I have been meaning to write this for a while now. And I’m not sure why I even feel I need to write it. Maybe it’s because losing your hair is such an emblem of being a cancer patient. Or maybe it’s because my hair is a big part of me, literally, my hair is typically gigantic.
So, the prospect of losing it, was for me like for most cancer patients, something I was not looking forward to.
First, to prepare, the trying on of wigs:
I thought it might be fun to try to be a blonde, nope. Shorter wigs are easier to care for, but it just didn’t feel right and soon enough I would have very short hair! I went with the Raquel Welch “Showstopper”. Something about a Raquel Welch wig made me smile.
I learned an important and expensive lesson after I purchased my wig. Connecticut has a statute that requires insurance companies to cover up to $350 towards the purchase of a wig when your oncologist writes a prescription for a “cranial prosthesis”. My wig cost $478. When I submitted my claim it was denied. When I questioned the denial I was told that I had purchased my wig “out of network”. I had never even considered that there would be In network places to purchase a wig. Anyone going through this – read your insurance coverage carefully!
So, after my DCEP treatment, and before my stem cell transplant I was told my hair would likely start to fall out in about two weeks. So I waited. And then this happened.
And this is what it looked like:
The next day I eventually cut it short to my head and put on my wig to go to my stepdaughter Tess’ junior prom pictures. No one I saw even batted an eye.
I found sleeping on that short hair actually hurt. Somehow the short hairs are pushed against the grain of the way they normally lay and it HURTS, a lot. So on Mother’s Day my daughter Sarah came over and we shaved my head. Just like that. Wearing the wig took some getting used to, for instance in this Mother’s Day photo it is clearly falling too low on my forehead!
I wore the wig to work every day. And everyone thought my hair looked so great! (Very few people at work, a handful really, knew I had cancer.) But wigs are uncomfortable, they itch, they tangle and they are hot, so at home it was often just my bare scalp.
And then there were the buffs and hats.
And everyone’s favorite the hat/hair!
Occasionally, I revealed my baldness in public.
But mostly I wore the wig, itchiness, tangles and all. At one point I even had to pay for a “haircut” for the wig! I needed to make it a touch shorter so it wouldn’t tangle so much on the bottom.
And then the growing out began.
Where it went from chic, to really not chic at all. My son Kyle was always the most brutally honest (not politically correct to share all the things he called me)!
At one point it was feeling oh-so-not-chic-at-all and in desperation I went for a haircut, where she thinned my hair in spots so it would lose some of it’s bushiness. It worked for a bit, although the growing out of the thinned layers was not so great – not sure I would recommend it.

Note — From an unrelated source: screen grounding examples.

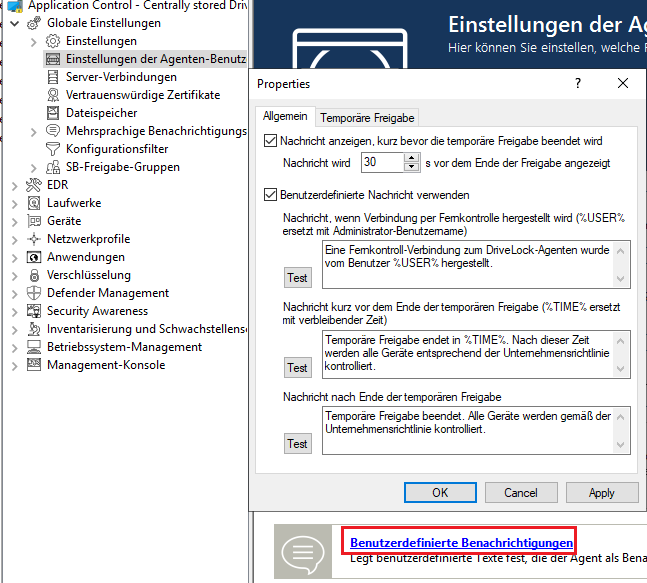Click the EDR tools icon

click(34, 185)
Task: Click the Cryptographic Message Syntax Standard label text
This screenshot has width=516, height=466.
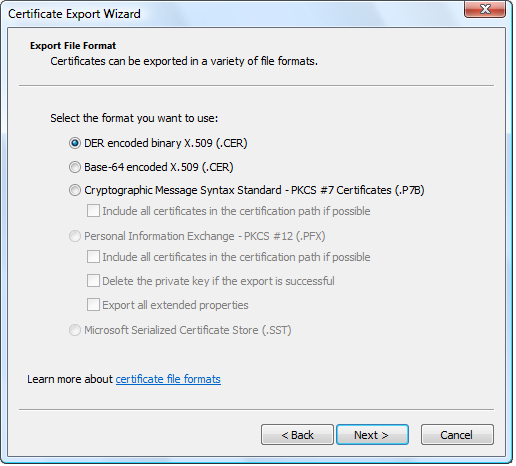Action: click(x=183, y=190)
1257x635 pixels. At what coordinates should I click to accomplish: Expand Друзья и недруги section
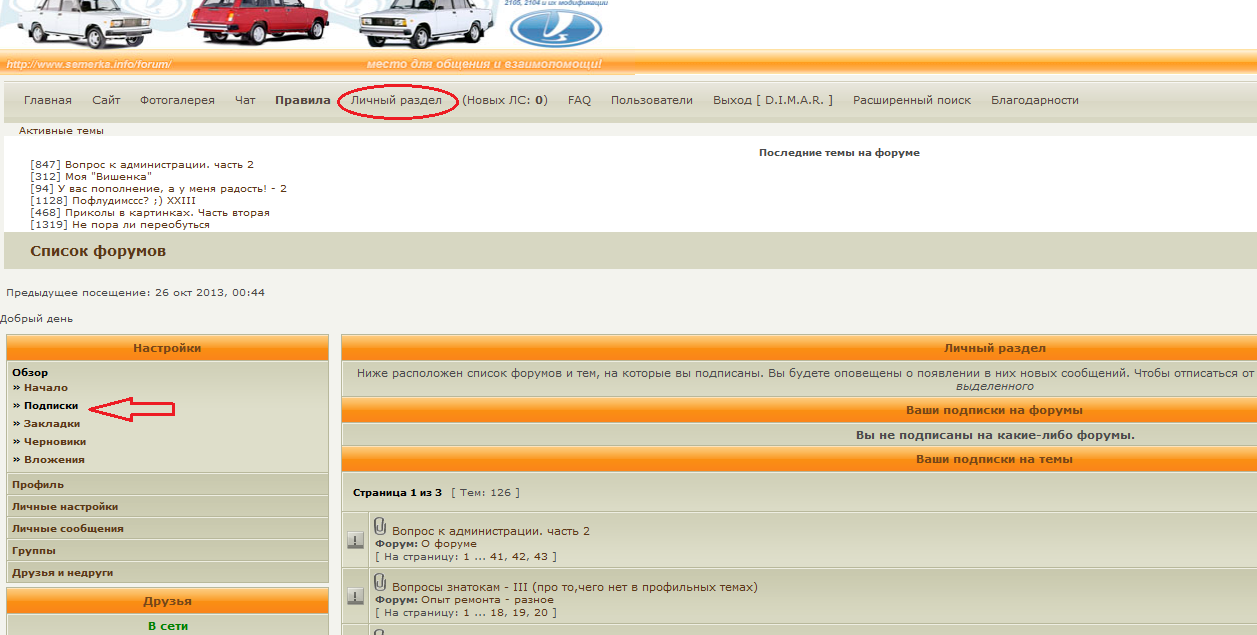click(x=62, y=573)
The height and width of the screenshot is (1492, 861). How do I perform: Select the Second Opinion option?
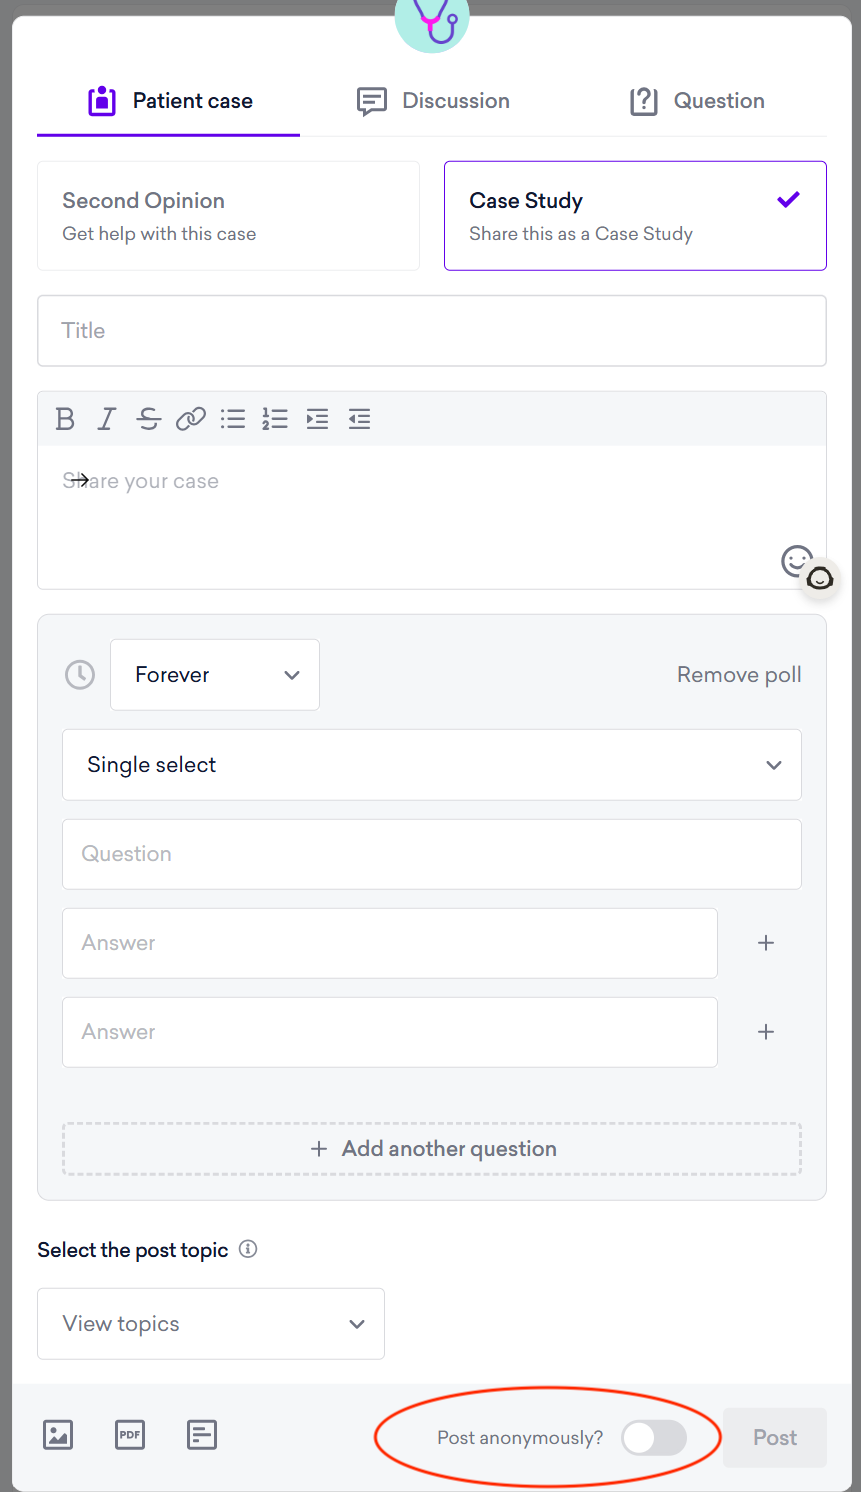pyautogui.click(x=228, y=216)
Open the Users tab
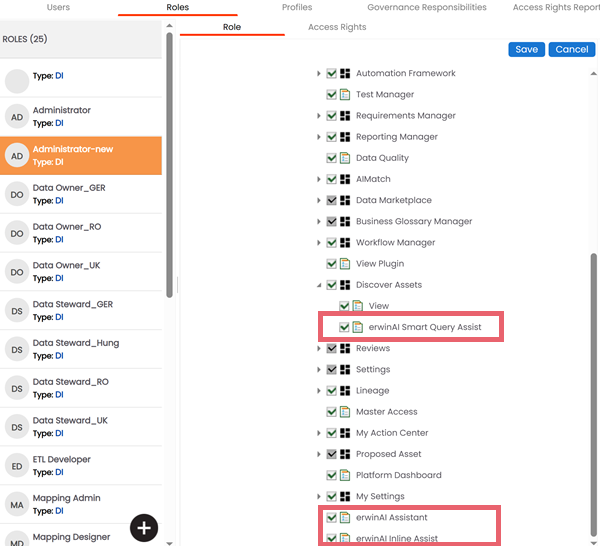Image resolution: width=600 pixels, height=546 pixels. [58, 7]
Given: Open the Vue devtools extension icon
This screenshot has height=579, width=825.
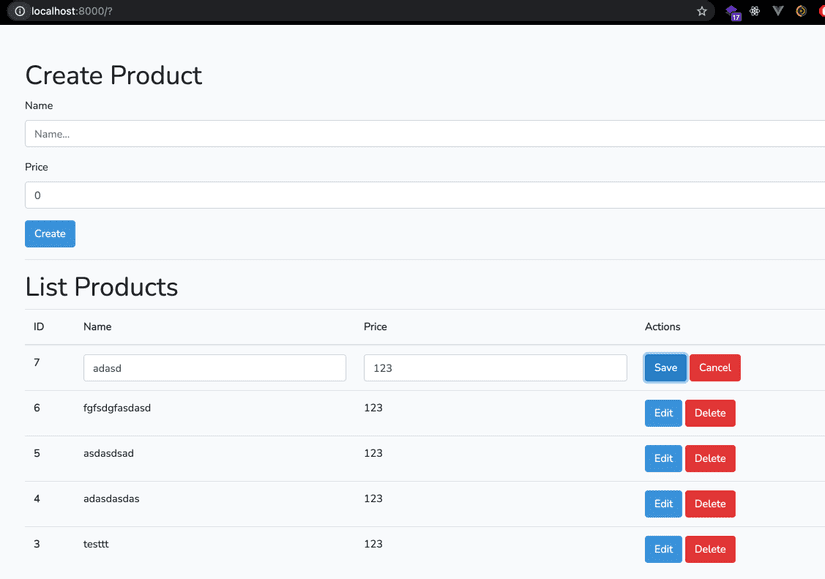Looking at the screenshot, I should (x=778, y=11).
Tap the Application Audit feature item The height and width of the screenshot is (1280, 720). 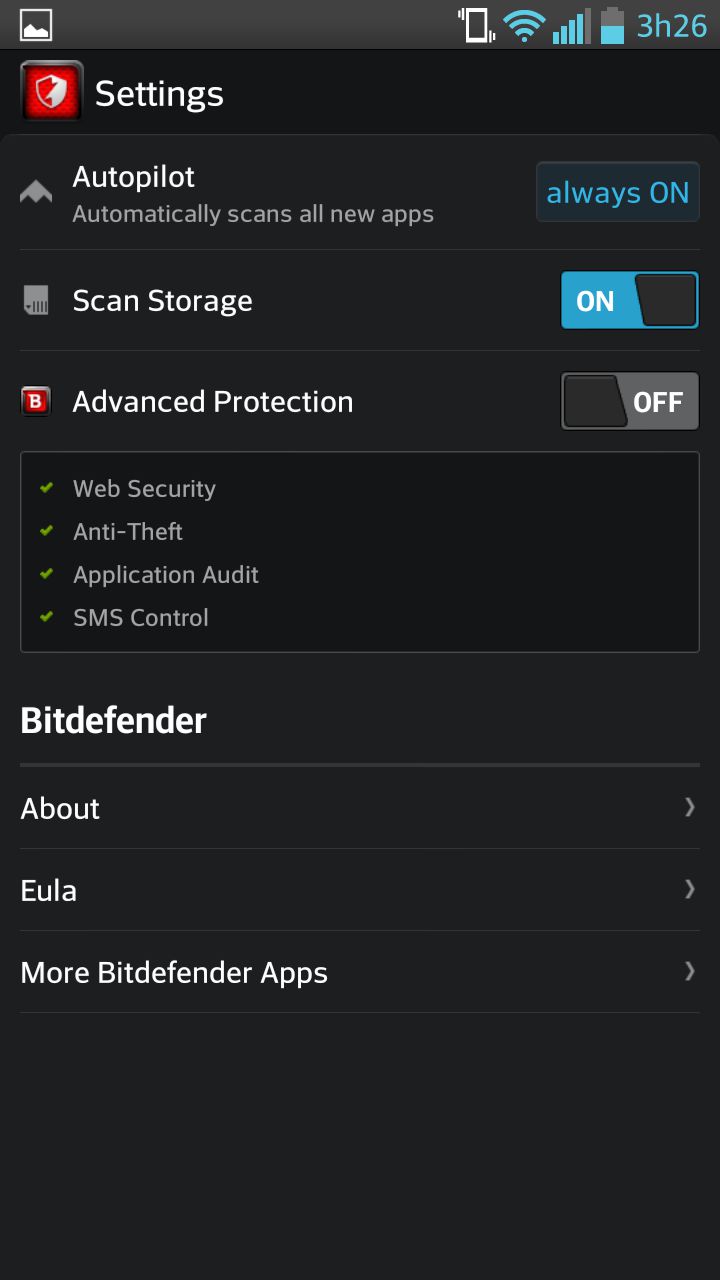pos(166,575)
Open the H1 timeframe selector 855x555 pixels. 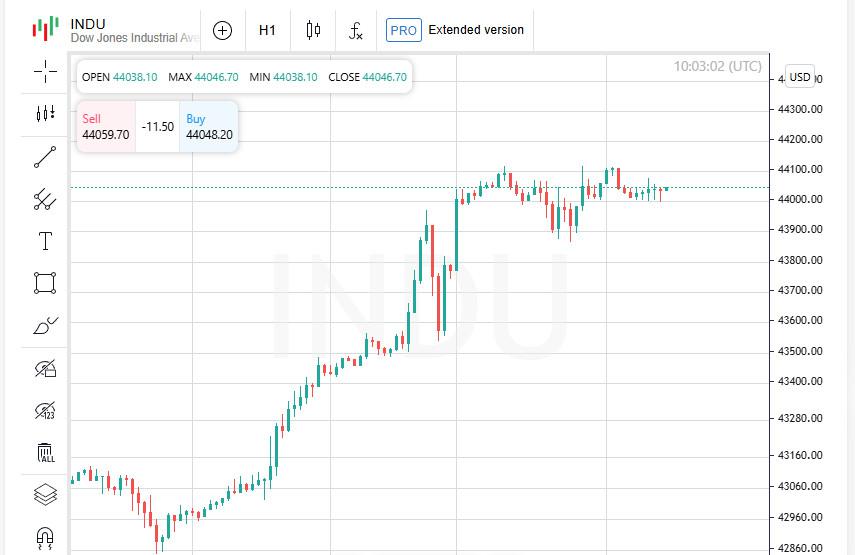click(x=267, y=31)
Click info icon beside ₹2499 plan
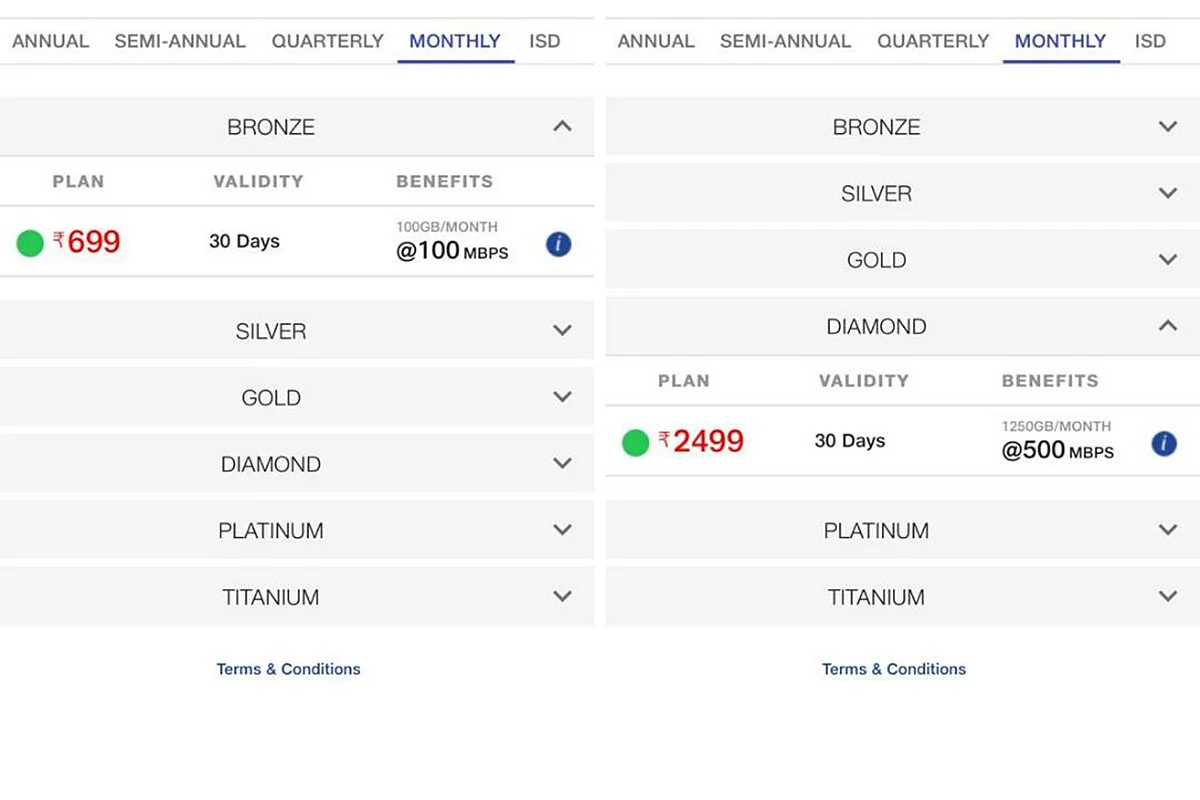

And then there were the difficult times, which for the most part I found humorous (do excuse my mascara circled morning eyes in lots of these, morning hair was often the most “special”).
But one of my all-time favorites was when I sent a bad hair day photo to my nephew Hunter and he came back with the perfect response in seconds!
And I am still waiting for a great blowout…
In the meantime, some good hair days, some bad hair days…
But, really every day is a great day—and to be fair I’ll always have crazy hair!